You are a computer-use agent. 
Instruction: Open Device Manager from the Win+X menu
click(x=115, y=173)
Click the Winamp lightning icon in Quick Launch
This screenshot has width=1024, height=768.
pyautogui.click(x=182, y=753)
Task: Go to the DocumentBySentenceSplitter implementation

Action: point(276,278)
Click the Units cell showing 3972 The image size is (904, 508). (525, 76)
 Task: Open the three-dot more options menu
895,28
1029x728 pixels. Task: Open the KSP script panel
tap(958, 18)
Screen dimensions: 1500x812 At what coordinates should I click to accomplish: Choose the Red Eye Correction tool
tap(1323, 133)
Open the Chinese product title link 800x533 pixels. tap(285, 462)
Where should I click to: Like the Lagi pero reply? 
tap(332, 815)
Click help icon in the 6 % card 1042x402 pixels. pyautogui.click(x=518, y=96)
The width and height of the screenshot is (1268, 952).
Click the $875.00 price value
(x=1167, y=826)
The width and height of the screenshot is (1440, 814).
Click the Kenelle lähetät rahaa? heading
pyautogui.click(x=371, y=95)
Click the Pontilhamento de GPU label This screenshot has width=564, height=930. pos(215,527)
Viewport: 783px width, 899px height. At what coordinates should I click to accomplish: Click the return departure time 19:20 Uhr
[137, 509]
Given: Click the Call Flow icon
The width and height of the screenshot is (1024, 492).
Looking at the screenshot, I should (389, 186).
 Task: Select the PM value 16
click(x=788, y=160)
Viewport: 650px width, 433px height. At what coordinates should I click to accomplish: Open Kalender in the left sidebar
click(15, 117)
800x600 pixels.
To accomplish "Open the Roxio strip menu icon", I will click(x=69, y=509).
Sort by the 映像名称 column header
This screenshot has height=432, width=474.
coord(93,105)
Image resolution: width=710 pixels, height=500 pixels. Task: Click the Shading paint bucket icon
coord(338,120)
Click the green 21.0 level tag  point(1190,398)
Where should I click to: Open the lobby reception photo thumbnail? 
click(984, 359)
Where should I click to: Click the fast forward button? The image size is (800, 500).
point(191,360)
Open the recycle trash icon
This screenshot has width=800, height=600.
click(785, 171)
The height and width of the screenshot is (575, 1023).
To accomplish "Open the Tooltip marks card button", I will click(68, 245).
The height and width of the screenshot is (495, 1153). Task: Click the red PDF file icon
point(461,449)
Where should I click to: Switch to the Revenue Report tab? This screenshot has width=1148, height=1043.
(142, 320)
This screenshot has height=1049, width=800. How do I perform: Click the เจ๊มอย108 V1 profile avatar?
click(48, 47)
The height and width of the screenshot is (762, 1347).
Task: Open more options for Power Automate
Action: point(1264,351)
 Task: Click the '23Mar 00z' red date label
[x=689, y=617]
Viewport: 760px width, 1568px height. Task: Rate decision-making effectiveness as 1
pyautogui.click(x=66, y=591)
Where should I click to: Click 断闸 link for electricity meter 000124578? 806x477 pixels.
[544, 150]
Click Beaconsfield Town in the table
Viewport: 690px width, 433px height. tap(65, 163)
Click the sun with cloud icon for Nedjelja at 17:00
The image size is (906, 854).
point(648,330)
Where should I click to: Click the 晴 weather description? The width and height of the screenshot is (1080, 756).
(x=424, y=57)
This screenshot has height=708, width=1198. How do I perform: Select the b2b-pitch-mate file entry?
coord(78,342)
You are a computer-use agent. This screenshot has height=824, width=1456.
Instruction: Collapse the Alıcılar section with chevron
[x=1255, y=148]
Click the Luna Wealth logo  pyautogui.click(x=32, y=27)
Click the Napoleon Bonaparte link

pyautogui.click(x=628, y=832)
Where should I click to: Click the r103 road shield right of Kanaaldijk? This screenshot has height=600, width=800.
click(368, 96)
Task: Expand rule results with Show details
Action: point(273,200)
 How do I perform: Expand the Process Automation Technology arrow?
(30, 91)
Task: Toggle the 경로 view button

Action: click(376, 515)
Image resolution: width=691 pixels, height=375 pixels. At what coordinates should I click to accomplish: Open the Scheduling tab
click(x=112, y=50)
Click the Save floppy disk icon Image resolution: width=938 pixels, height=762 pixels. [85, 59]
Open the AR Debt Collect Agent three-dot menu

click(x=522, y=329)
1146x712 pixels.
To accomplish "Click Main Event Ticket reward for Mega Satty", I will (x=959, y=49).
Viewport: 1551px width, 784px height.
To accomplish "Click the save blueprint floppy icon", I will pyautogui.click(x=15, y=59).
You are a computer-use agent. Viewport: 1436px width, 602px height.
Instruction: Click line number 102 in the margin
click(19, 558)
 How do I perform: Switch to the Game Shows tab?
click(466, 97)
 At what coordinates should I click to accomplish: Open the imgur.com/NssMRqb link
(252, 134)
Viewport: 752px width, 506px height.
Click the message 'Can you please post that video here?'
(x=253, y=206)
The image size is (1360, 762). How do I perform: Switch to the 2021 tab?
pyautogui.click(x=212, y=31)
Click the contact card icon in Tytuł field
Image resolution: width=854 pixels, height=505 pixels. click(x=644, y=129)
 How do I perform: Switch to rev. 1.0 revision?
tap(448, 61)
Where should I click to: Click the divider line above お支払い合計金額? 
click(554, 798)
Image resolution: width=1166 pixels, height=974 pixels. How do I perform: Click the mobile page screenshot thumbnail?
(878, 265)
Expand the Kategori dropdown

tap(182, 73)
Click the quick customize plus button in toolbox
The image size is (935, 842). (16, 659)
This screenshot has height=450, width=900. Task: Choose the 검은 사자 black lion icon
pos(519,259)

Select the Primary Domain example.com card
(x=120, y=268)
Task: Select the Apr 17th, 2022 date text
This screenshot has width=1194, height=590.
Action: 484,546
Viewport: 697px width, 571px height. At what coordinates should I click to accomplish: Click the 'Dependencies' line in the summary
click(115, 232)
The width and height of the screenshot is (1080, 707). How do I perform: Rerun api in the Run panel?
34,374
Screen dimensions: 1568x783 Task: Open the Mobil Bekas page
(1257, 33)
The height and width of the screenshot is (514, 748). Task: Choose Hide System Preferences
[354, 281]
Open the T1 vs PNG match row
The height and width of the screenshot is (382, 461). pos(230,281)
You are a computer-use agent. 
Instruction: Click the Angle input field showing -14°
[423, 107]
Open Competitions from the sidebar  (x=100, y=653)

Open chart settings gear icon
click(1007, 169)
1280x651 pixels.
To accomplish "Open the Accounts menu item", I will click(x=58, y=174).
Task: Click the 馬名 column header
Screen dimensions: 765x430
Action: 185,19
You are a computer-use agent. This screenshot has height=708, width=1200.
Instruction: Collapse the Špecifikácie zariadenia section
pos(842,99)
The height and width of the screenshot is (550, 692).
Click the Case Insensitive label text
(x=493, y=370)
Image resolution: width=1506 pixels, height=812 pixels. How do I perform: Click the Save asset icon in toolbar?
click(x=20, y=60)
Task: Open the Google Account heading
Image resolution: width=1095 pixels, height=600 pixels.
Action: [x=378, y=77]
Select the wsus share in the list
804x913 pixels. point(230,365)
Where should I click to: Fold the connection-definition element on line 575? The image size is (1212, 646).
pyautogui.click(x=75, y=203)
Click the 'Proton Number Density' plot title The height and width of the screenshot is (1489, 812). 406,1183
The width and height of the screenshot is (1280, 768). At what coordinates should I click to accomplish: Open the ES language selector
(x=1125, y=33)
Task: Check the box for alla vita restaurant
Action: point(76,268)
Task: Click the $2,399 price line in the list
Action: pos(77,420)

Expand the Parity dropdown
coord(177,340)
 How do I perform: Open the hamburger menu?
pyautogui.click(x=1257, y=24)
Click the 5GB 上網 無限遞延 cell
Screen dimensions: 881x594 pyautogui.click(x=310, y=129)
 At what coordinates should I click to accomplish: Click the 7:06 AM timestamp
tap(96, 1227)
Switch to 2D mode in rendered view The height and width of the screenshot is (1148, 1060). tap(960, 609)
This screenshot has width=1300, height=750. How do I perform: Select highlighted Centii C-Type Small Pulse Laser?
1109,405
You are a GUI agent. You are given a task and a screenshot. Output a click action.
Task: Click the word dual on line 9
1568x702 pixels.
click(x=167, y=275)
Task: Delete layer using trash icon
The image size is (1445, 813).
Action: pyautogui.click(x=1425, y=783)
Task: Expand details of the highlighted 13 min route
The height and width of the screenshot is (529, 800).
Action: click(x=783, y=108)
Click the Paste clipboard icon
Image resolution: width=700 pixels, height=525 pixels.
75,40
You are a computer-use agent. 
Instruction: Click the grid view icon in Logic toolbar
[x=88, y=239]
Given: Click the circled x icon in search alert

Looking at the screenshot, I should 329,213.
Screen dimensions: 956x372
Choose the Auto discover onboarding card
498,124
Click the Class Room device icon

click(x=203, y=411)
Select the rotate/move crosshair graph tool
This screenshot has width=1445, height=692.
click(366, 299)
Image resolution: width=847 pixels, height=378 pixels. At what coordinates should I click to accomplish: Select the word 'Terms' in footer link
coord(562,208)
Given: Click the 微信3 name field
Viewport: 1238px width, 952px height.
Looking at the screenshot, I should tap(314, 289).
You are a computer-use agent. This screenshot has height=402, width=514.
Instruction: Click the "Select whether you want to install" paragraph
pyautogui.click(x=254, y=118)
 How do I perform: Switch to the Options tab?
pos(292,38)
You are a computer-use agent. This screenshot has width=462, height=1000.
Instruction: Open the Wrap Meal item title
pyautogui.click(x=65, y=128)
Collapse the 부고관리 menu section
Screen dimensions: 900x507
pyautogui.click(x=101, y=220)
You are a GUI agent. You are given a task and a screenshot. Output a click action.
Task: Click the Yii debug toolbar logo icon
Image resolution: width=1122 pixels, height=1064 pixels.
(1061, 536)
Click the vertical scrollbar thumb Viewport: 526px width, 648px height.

** PROBLEM REQUIREMENTS **
The answer must be the line containing "whether you want" and every line after it to the end of the data, exactly as written.

** WRITTEN RESPONSE **
Instruction: Click the "Select whether you want to install" paragraph
pyautogui.click(x=254, y=118)
 How do I perform: Switch to the Options tab?
pos(292,38)
You are a computer-use agent. This screenshot has width=462, height=1000.
Instruction: Open the Wrap Meal item title
pyautogui.click(x=65, y=128)
Collapse the 부고관리 menu section
Screen dimensions: 900x507
pyautogui.click(x=101, y=220)
You are a GUI agent. You are given a task and a screenshot. Output a click action.
Task: Click the Yii debug toolbar logo icon
Image resolution: width=1122 pixels, height=1064 pixels.
(1061, 536)
Click the vertical scrollbar thumb Viewport: 526px width, 648px height.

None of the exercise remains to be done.